Why Mexico helps US fight terror

Its new border checkpoints snagged seven Iraqis trying to sneak into the US last year.

A top priority of the United States government is to prevent a determined terrorist from crossing the US- Mexico border. It is also becoming a primary mission for Mexico - and the first place it's focusing on is the 375-mile, desolate stretch of land that abuts Arizona.

In addition to sharing intelligence and cooperating on investigations with its US counterparts in Arizona, Mexico last year set up three checkpoints along known human-smuggling routes on its side of the border and plans to add two more.

Between August, when the checkpoints became operational, and December, Mexican officials stopped 1,277 non-Mexicans (OTMs, for "other than Mexicans") from crossing into Arizona, according to a Mexican government report obtained by the Monitor. The report shows that most of the OTMs came from Central and South America, but seven are listed as Iraqis.

FBI officials decline to say if they know what became of the Iraqis detained in Mexico. The seven - believed to have been apprehended simultaneously at one checkpoint - could be members of a single family or unrelated individuals simply trying to find a better life in the US. But they also could have been trying to illegally cross the southern border for nefarious purposes.

That's where the additional checkpoints could prove crucial.

The Mexican government has "an immense interest in making sure terrorists don't cross from Mexico into the US," says Ben Peres of the FBI office in Tucson, the bureau's liaison here with Mexico on cross-border issues. "If something were to harm the US, it would harm them, too."

Government officials and terror experts have long fretted about the porous border between the US and Mexico. With the onset of the Iraq war in 2003, they worried that teams of Iraqis might cross the border to set off terror attacks inside the US, and they say they know that people tied to Al Qaeda have entered the US through Mexico using false identities. One they cite is Mahmoud Youssef Kourani, who paid to be smuggled across the US-Mexico border in 2001 and later was convicted and imprisoned for providing material support to Hizbullah, which is on the US list of terror groups.

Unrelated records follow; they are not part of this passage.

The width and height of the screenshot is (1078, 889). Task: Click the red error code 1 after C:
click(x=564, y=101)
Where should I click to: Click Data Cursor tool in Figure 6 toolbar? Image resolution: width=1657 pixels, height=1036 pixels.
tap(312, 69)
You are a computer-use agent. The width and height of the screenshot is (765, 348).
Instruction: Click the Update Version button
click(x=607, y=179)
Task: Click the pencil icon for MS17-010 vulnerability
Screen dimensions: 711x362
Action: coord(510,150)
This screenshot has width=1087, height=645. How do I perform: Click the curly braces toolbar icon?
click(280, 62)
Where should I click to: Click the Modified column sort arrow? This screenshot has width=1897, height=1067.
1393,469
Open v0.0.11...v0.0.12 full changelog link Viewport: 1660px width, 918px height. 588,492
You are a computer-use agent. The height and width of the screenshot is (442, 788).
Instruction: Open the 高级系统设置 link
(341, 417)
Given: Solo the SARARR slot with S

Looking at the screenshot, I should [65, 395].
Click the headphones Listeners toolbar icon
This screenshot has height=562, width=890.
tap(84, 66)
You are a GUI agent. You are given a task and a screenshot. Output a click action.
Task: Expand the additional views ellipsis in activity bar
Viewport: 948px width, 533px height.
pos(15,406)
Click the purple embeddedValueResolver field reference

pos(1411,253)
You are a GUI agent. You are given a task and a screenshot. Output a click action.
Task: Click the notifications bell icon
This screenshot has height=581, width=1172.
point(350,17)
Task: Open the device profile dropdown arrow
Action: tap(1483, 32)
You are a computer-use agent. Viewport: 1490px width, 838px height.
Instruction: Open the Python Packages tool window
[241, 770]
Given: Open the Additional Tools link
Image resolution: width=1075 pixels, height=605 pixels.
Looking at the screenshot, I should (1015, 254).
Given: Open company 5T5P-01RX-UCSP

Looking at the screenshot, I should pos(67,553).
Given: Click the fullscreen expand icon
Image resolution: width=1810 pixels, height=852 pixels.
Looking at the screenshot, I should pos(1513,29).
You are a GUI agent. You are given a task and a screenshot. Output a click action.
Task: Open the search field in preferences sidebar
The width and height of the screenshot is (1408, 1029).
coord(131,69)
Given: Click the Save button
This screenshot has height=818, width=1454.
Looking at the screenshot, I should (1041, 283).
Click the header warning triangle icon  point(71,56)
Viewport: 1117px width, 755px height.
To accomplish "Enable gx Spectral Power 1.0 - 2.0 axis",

Last March, US officials intercepted a letter purportedly written by Abu Musab al-Zarqawi, the Al Qaeda leader in Iraq, who suggested to his acolytes that it would be easy to infiltrate the US through the southern border.

For its part, the US government is apprehending record numbers of illegal immigrants on the Arizona side of the border. In 2005, Border Patrol officials nabbed 577,418 illegals. Of those, 14,323 were non-Mexicans - up from 9,974 in 2004. Most OTMs came from Central and South America. But 407 came from elsewhere, some from nations designated as "countries of interest," meaning those that are known to harbor terrorists.

US Customs and Border Patrol officials say the number of OTMs from "countries of interest" is small. But they don't divulge these because of "national security and law-enforcement sensitivity issues," says Michael Gramley, Border Patrol spokesman in Yuma, Ariz.

"Borders inherently are dangerous places where the state has the least amount of control and supervision," says Adrian Pantoja, a political scientist at Arizona State University in Tempe. Measures that have been put into place to secure the border so far, he says, are largely symbolic.

"If the US wanted to seal the border with Mexico it could. Look at the demilitarized zone between South Korea and North Korea," Dr. Pantoja says. "The dilemma is really between political will and economic necessity. How do you protect the nation's security while ensuring its economic well-being?"

Still, cooperation between Mexico and the US is steadily improving on the issue of illegal entry of OTMs, FBI officials say. Although they cannot discuss the Iraqis' case specifically, the officials explain how the current system works.

OTMs detained on the Mexican side of the border are screened by Mexican officials for possible criminal or potential terror activities. If evidence of wrongdoing surfaces, Mexican intelligence officials, in turn, share that information with US Immigration and Customs Enforcement (ICE).

ICE officials then pass that information to the Joint Terrorism Task Force, in a weekly meeting. In Tucson, the JTTF is made up of an FBI official, who leads the effort, and representatives from Border Patrol, ICE, the Drug Enforcement Administration, the Arizona state police, and two county sheriff's departments.

"It would be our job to corroborate that information and act appropriately, or debunk it," says the FBI's director of the JTTF in Tucson.

FBI agents in Tucson describe a successful operation in which they have worked with their Mexican counterparts to stop a cross-border people-smuggling ring, one with potential terrorism risks. A joint sting operation led to the arrest last May of Iranian-born Zeayadali Malhamdary, a legal permanent resident of the US. Mr. Malhamdary is now in Arizona awaiting trial on charges of smuggling illegal immigrants into the US. Officials say he smuggled in about 60 Iranians via Mexico - and provided high-quality fraudulent documents for entry into the US. The FBI says it is tracking down the 60 Iranians.